With the penetration and in-depth application of artificial intelligence in the security industry, the current security industry has shown a new trend of “no AI, no security”. The AI-based products of various security manufacturers have become an indisputable fact at present, and they have also become a new strategic high ground for various manufacturers.
Since artificial intelligence has gradually deepened its landing in the security industry, the product form and application mode of ai in security industry, especially the video surveillance field, have also begun to stabilize. AI technology in the security industry is mainly applied in face recognition, pedestrian recognition, behavior recognition, vehicle recognition, structured analysis, large-scale structured and semi-structured video information retrieval.
According to the application scenarios, the application of artificial intelligence security is mainly divided into bayonet scenarios and non-bayonet scenarios.
Bayonet scenes are mainly face/person bayonet and vehicle bayonet. In such scenes, the camera’s acquisition position, light, angle and other conditions are controllable.
Non-bayonet scenes refer to common security surveillance scenes, and there are no strict requirements on the installation position and angle of the camera and the collected light.

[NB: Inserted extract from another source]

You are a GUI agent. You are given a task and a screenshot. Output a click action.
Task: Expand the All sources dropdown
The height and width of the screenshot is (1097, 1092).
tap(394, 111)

Bayonet scenes account for about 1%-3% of the total number of video surveillance cameras, and the rest are non-bayonet scene surveillance videos.
Strictly speaking, ai video surveillance is not a strict academic term. In the security industry, AI mostly refers to machine learning based on video images, which is a pattern recognition AI. Michael Jordan, a leading scholar in the field of machine learning, said that currently commonly used AI has the following three categories:
First, human-imitative AI is a series of recent successful cases of deep learning, including computer vision, speech recognition, and game artificial intelligence.

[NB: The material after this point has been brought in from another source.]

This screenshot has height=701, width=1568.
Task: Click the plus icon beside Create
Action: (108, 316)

The second is Intelligence Augmentation (IA) search engines that can enhance human memory and machine translation that enhances human communication capabilities.
The third is the field of Intelligent Infrastructure (II), which aims to use computer technology to make the environment of human life safer and more interesting, and to provide support for human life from the perspective of infrastructure. The Internet of Things is an early version of this concept. The current smart city is a typical application of II.

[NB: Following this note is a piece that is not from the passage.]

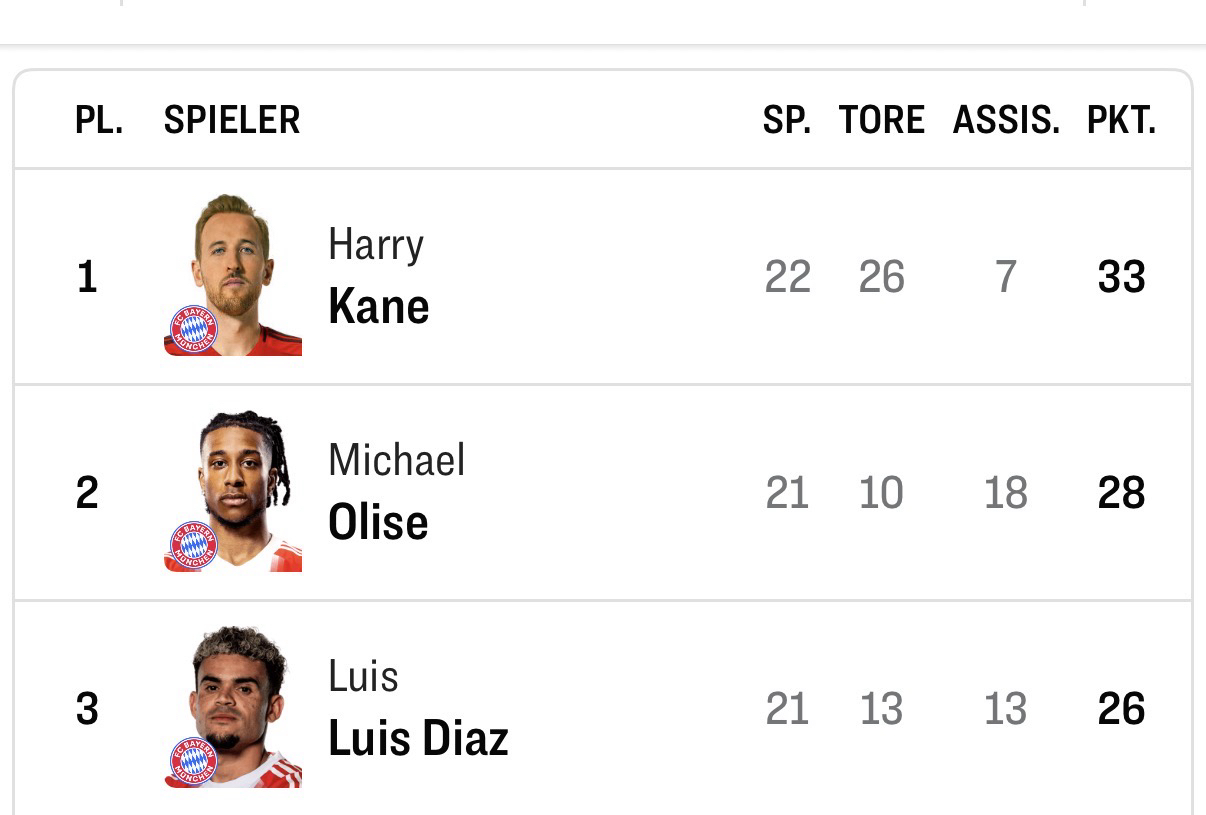Sort table by SP. column header
The height and width of the screenshot is (815, 1206).
[x=786, y=120]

Applications of Artificial Intelligence Security:
Face ID Confirmation
The facial identity confirmation application belongs to the human-like AI application in the bayonet scene, represented by the personnel of the public security industry. Face capture cameras are installed at key monitoring points, and the captured faces are compared and recognized through the back-end face recognition server. To determine the identity of the person.
At present, there are two types of face identity verification: comparison and recognition with the face blacklist database and comparison and recognition with the static face database.
Face blacklist dynamic deployment control applications mainly use face capture cameras to detect and capture face photos using deep learning models from high-definition/ultra-high-definition video images, and then extract the deep learning feature vectors of the faces to compare and compare the faces of the blacklist library. Realize alarm prompt; static face comparison refers to the use of deep learning models to detect and capture face pictures, and then compare and recognize the extracted face deep learning feature vector with the face in the static library to confirm the identity of the face.
Face authentication is an application in a bayonet scenario, and a whitelist application is a facial authentication application. Face whitelist applications have been implemented in many industries, such as face access control, face speed access door, face attendance, and identification verification, etc., and are widely used in scenarios such as enterprises, institutions, and various parks.
In addition to realizing basic facial recognition applications, face authentication also uses live detection and other means to prevent fake behaviors such as photos, videos, masks, etc., and effectively ensure the safety control of entrance and exit personnel and daily personnel management.
Vehicle Recognition Application
Vehicle recognition application belongs to bayonet scene application. Vehicle recognition technology is one of the most mature and effective technologies used in public security actual combat.
With the help of vehicle bayonet points on major traffic roads all over the country, license plate recognition has made “finding people by car” a reality, and successfully assisted the police in cracking various cases. Vehicle recognition technology has developed from the primary application stage of vehicle recognition based on license plate to the precise application stage of vehicle recognition such as model recognition and license plate recognition.
Video structured applications are generally non-bayonet applications. In the application of video structured analysis and fast retrieval, the function of video structured service is to classify and detect motor vehicles, non-motor vehicles, pedestrians and other moving targets in the video, and to identify their characteristic attributes. Extract the small target image and the large image of the scene into the storage device to facilitate subsequent quick query and intelligent retrieval. By quickly analyzing and extracting the characteristic attribute information of the target of interest in the video through the video structured business, users can efficiently obtain clues related to the case, and promote the transition of video data from “clear” to “understandable” in the era of security protection. stage.
Behavior analysis can assist security applications. Analyze and process the abnormal behavior of personnel through the behavior analysis system, which can be applied to machine identification of behaviors such as key area prevention, important item monitoring, suspicious leftover of dangerous goods, etc., and it can also alarm abnormal behavior of personnel, which greatly improves video surveillance Application efficiency.
It can also realize group situation analysis, such as crowd density analysis, crowd gathering analysis, etc., analyze the situation of key areas or places where people gather to prevent crowd incidents, and achieve early warning and timely disposal.